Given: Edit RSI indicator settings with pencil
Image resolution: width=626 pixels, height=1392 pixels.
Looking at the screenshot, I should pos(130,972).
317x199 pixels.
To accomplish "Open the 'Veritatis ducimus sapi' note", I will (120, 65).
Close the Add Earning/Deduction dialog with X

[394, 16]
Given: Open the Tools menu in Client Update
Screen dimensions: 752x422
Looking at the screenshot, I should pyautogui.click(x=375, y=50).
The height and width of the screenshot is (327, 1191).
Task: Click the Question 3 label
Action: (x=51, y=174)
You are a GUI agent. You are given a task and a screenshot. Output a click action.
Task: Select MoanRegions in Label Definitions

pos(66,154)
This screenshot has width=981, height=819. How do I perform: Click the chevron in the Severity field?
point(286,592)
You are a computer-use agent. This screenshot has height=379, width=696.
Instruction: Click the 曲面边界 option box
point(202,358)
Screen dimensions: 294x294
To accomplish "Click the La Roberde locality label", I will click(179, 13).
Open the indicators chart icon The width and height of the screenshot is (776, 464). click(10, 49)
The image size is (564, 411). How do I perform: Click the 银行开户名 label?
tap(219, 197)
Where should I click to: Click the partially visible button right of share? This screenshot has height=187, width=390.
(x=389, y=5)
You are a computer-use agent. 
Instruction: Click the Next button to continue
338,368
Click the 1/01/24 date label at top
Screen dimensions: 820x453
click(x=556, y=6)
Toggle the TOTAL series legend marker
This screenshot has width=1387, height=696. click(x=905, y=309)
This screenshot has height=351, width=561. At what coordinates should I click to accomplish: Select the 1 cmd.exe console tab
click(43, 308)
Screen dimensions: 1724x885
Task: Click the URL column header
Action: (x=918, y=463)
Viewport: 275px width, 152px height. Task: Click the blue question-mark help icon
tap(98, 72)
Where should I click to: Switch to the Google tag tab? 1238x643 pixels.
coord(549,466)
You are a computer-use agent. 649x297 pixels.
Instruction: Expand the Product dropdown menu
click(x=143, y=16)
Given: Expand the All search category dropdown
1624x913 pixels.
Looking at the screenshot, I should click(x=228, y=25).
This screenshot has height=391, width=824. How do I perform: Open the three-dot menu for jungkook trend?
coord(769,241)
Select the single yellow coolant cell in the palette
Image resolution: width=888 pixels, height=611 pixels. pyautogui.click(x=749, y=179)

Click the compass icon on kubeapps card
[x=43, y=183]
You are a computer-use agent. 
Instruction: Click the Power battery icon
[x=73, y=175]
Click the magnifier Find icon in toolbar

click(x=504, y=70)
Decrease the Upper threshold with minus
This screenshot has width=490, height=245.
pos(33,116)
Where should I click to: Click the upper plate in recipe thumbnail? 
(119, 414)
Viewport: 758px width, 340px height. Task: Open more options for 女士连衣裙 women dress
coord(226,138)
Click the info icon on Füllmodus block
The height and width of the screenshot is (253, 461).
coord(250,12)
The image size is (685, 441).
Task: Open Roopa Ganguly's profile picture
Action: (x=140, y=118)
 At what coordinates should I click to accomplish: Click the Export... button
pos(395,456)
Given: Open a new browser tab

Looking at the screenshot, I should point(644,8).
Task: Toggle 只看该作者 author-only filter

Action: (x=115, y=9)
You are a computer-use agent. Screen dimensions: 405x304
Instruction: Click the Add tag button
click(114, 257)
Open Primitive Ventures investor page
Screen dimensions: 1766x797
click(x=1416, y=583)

○ ○ ○

§ Your goal
Output the listing above word for word, from the opening line through the line that contains "Given: Open the Tools menu in Client Update", and leave out everything after it.

§ Response
Given: Edit RSI indicator settings with pencil
Image resolution: width=626 pixels, height=1392 pixels.
Looking at the screenshot, I should pos(130,972).
317x199 pixels.
To accomplish "Open the 'Veritatis ducimus sapi' note", I will (120, 65).
Close the Add Earning/Deduction dialog with X

[394, 16]
Given: Open the Tools menu in Client Update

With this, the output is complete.